Neste estudo prospectivo, os autores acompanharam 2.019 residentes daquela comunidade, com idade de 65 anos ou mais por um período de 5 anos. Durante este seguimento foram identificados 132 casos de Doença de Alzheimer.
Zhou e seus colaboradores verficaram que o nível basal de densidade mineral óssea, o rítmo de perda óssea, o consumo de fumo, ingesta de bebidas alcoólicas e níveis mais baixos de peltina estavam correlacionados com o risco aumentado de Doença de Alzheimer.
O elo perdido entre a baixa densidade mineral e o alto risco de Doença de Alzheimer poderia ser a vitamina D, que tem sido associada tanto com a osteoporose como com naquela doença.
Um trabalho publicado na revista Neurology, em julho de 2010, mostrou que as pessoas com deficiência de 25-hidroxivitamina D ou 25(OH)D, apresentavam uma probabilidade 2,3 vezes maior de vir a ter Doença de Alzheimer, do que as pessoas com níveis normais daquela substância.

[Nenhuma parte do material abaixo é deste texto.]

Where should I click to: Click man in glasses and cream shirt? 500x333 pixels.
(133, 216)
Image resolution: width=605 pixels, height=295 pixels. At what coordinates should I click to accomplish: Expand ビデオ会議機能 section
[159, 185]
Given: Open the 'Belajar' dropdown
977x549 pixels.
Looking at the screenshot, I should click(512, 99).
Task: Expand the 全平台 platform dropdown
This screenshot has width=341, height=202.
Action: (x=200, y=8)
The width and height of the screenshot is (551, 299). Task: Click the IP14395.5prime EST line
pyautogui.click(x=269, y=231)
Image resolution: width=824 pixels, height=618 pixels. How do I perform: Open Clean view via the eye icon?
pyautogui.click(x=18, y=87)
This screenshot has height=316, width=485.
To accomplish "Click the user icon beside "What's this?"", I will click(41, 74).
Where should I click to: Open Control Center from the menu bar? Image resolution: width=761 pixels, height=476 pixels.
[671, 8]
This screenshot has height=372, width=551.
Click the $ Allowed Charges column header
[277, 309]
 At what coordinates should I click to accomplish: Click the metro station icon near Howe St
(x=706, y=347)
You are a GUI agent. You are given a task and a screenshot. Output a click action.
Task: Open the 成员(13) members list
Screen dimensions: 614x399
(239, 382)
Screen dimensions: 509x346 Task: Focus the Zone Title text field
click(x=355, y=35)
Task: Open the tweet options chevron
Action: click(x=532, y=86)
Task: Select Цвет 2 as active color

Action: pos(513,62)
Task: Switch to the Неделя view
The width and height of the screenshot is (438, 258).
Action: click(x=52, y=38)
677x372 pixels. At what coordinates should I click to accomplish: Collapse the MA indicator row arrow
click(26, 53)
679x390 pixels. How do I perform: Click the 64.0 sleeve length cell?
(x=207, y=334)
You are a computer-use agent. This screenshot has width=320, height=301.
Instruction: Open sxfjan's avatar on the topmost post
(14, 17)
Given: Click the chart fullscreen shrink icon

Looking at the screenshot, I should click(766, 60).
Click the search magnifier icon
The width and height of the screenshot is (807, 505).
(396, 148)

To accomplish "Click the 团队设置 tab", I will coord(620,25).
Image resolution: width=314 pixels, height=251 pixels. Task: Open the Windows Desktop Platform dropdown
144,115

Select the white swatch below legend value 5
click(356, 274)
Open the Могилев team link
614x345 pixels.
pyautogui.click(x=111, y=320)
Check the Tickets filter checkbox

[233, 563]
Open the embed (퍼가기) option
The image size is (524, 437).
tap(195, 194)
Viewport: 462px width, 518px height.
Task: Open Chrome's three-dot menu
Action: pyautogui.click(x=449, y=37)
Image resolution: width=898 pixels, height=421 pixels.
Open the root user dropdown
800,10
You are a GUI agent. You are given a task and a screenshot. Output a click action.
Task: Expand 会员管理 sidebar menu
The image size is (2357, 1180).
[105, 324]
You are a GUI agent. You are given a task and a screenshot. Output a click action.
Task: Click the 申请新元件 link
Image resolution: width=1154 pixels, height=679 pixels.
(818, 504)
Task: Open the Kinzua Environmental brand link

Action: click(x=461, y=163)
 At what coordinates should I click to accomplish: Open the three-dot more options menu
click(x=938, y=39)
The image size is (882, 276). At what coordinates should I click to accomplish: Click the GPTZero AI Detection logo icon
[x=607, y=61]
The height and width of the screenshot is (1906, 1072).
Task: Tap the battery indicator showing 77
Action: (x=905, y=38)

A Doença de Alzheimer afeta cerca de cinco milhões de americanos, de acordo com os orgãos de saúde dos Estados Unidos. Até o momento não existe cura para a doença.
Existe alguma evidência que a dieta do Mediterrâneo, uma dieta rica em frutas, vegetais e vitamina E, possa ajudar a diminuir o risco desta doença.